The Rugby World Cup, a personal miscellany
That brace was a good deal rarer
1987: much of this tournament is a haze, which is hardly surprising given your columnist has only a tenuous recall of what he had for breakfast this morning.
But I do recall playing a hurling game down in Dungourney on the morning one of the Rugby World Cup games was played, one which certainly impinged on the post-game refreshments.
We went to a small bar — front-room-of-the-house small — where the barman seemed more involved with the action on-screen in the room beyond the bar than in serving customers.
After a haphazard half-hour, we removed to a bigger establishment, but the day stays in the memory not so much because of that but because the scoresheet in the hurling game included an unlikely name: M. Moynihan 0-2, (0-1f).
The World Cup comes around every four years. Regularly. Believe me, that brace was a good deal rarer.
1991: Can’t recall where I was when Gordon Hamilton got his famous try against Australia but I do recall trekking out to Templehill to see him play for Ballymena against Cork Con shortly afterwards: he was pretty quick that autumn day in Cork, too.
I recall being “in funds”, unusually for a student, and that a long and tiring day which began in the Con clubhouse ended in a nightclub in the middle of the city.
I had a red check shirt that time. I still miss it.
1995: this tournament passed me by because I was living in America, where it didn’t have much of an impact.
I was teaching in a college in San Francisco and a couple of Samoan lads in one of the classes tried to keep me in touch with developments.
To a point.
“You should check out this guy Lomu,” they’d say on a Monday morning. “He’s awesome.”
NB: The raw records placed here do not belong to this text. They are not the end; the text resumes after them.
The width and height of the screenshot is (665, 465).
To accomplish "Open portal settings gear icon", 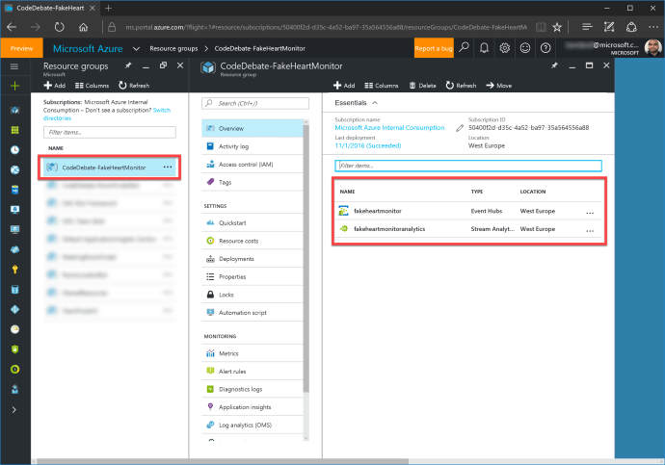I will tap(504, 47).
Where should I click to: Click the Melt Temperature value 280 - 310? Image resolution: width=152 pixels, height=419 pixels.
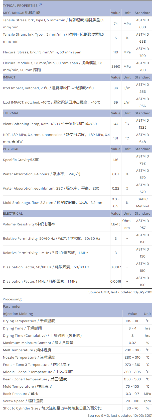132,350
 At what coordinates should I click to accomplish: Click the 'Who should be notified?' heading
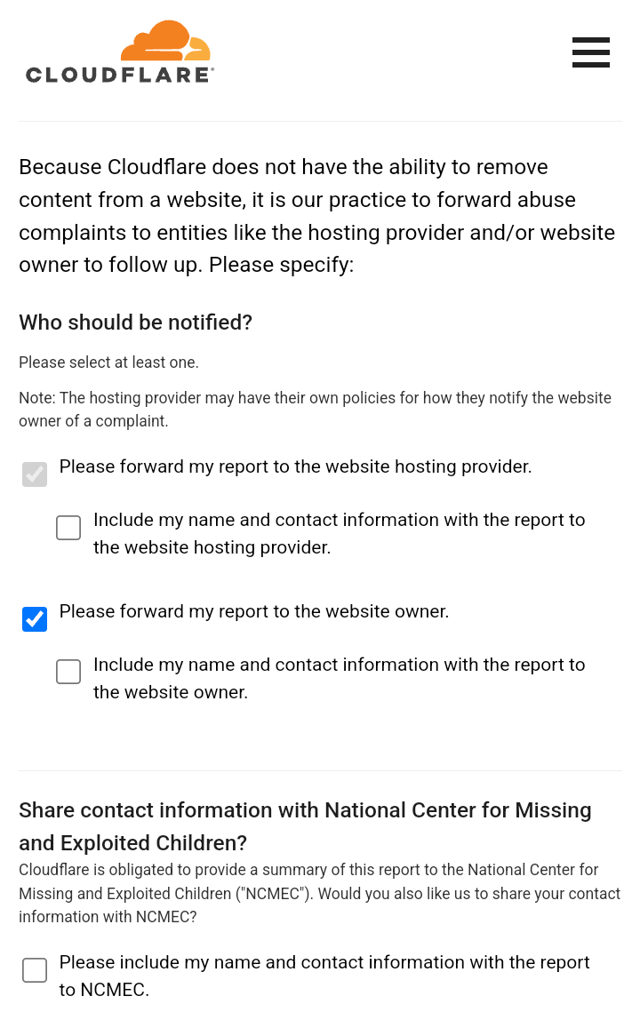pos(136,323)
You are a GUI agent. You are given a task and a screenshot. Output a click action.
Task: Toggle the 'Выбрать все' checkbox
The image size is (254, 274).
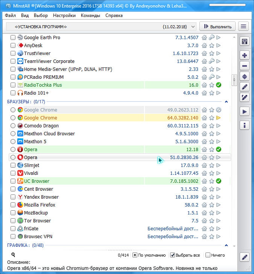(x=173, y=255)
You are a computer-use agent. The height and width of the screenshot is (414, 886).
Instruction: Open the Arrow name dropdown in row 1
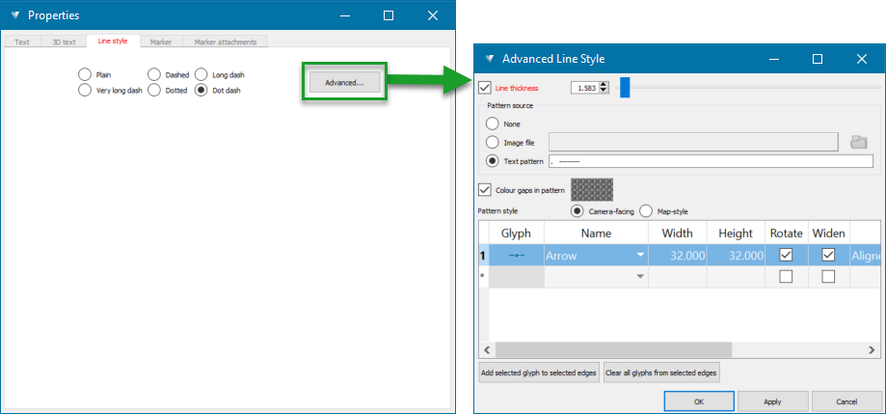pyautogui.click(x=640, y=256)
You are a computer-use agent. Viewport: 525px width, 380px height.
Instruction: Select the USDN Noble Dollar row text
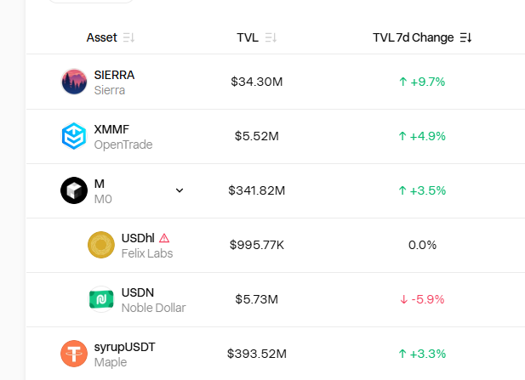point(153,300)
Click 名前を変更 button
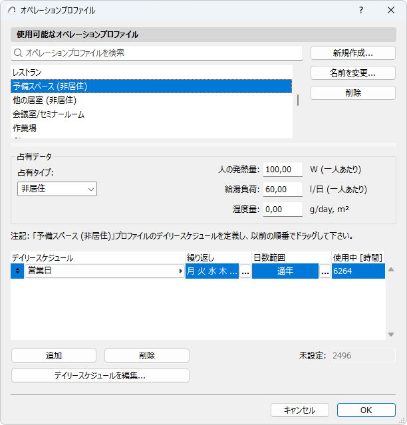This screenshot has height=425, width=407. (352, 73)
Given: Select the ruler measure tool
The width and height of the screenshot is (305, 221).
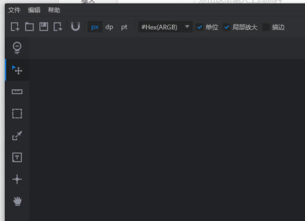Looking at the screenshot, I should tap(17, 92).
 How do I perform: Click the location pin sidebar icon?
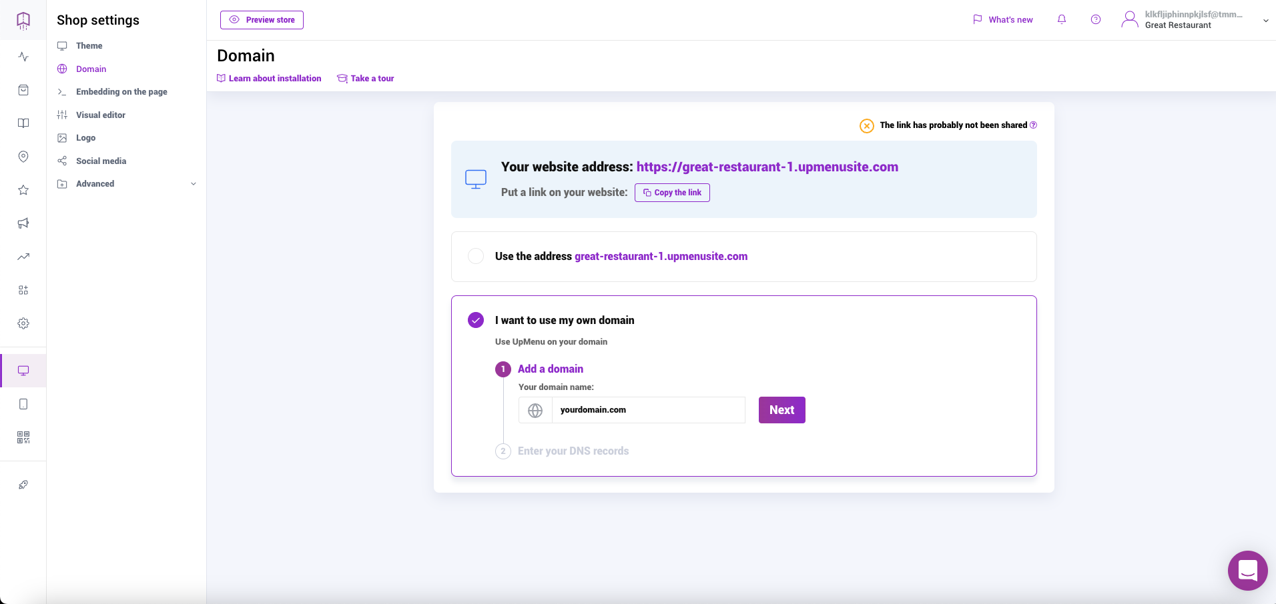[23, 157]
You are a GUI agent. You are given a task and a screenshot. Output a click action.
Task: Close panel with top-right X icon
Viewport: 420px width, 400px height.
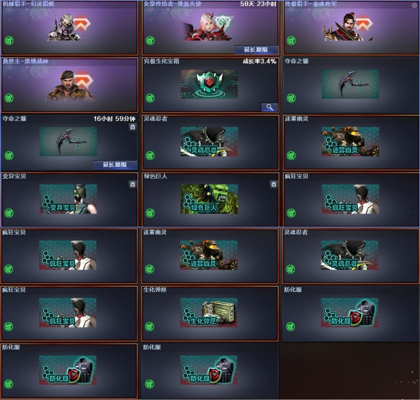pos(415,5)
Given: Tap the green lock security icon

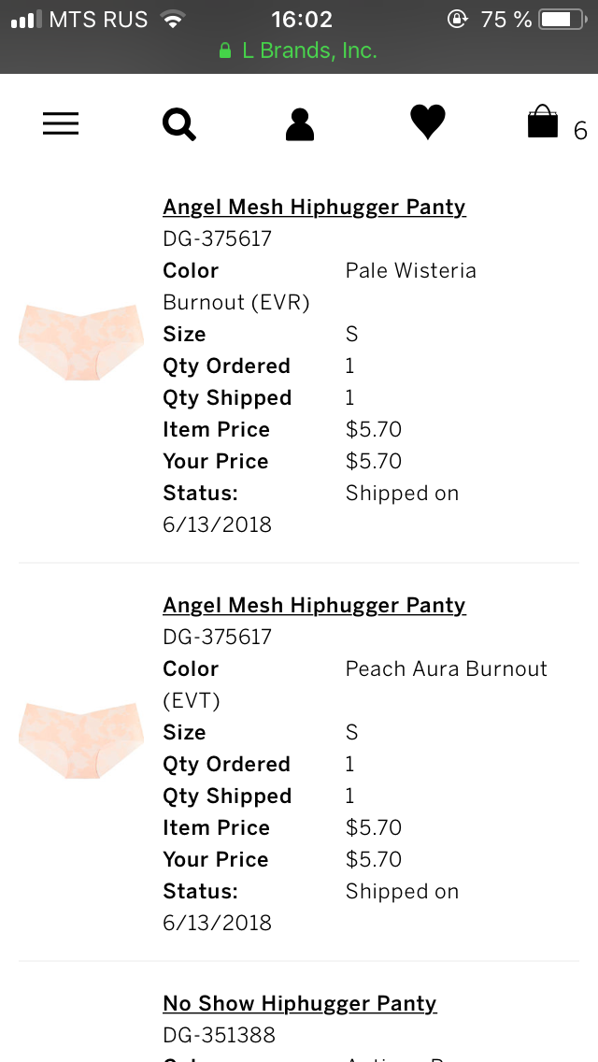Looking at the screenshot, I should pyautogui.click(x=225, y=50).
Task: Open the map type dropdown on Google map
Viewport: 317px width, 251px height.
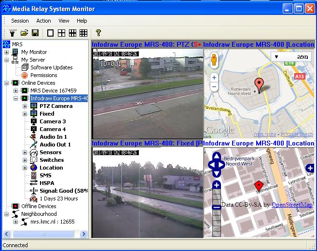Action: click(291, 56)
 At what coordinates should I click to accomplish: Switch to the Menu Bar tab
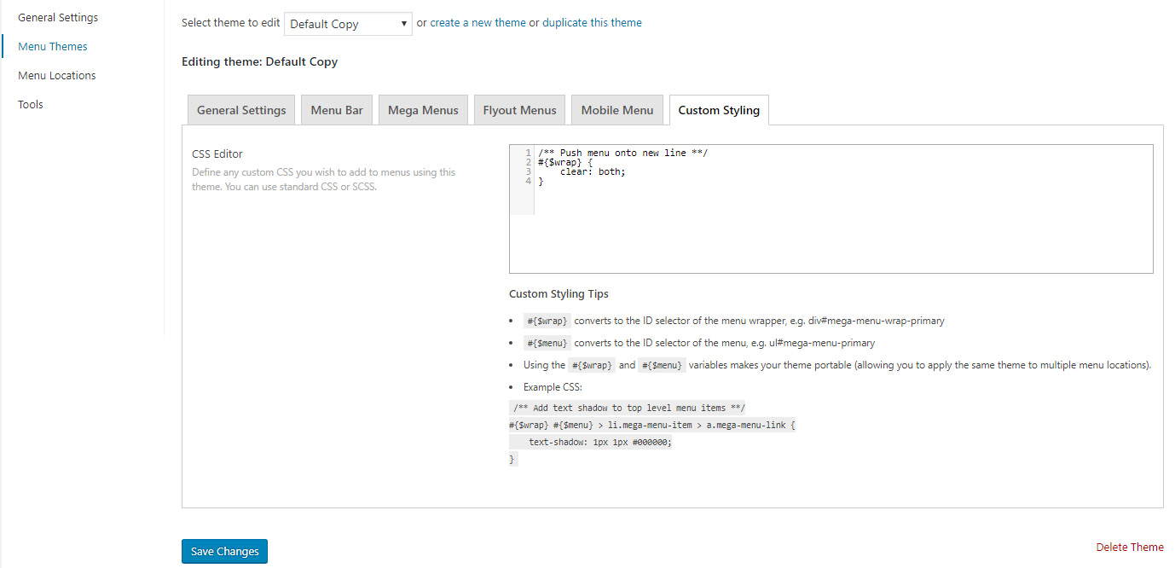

“I’ve no doubt he is, gents,” I’d say. “How are Ireland getting on?”
Slight pause and briefly exchanged glances.
“Any chance of an extension on that assignment you gave us last week, Mr M?”
1999: Back in Ireland. Watched Ireland’s exit at the hands of Argentina on television in Agriculture House, Kildare Street.
With minutes left, one colleague left Agriculture House, walking the length of the street for a 10-minute stint in the Dáil, came back, and saw the Warren Gatland 12-man lineout still trying to batter their way over the line.
As they’d been when he left.
2003: This particular tournament holds a special place in my heart, because my wedding took place the day before the final (clearly the word order in that sentence requires some work).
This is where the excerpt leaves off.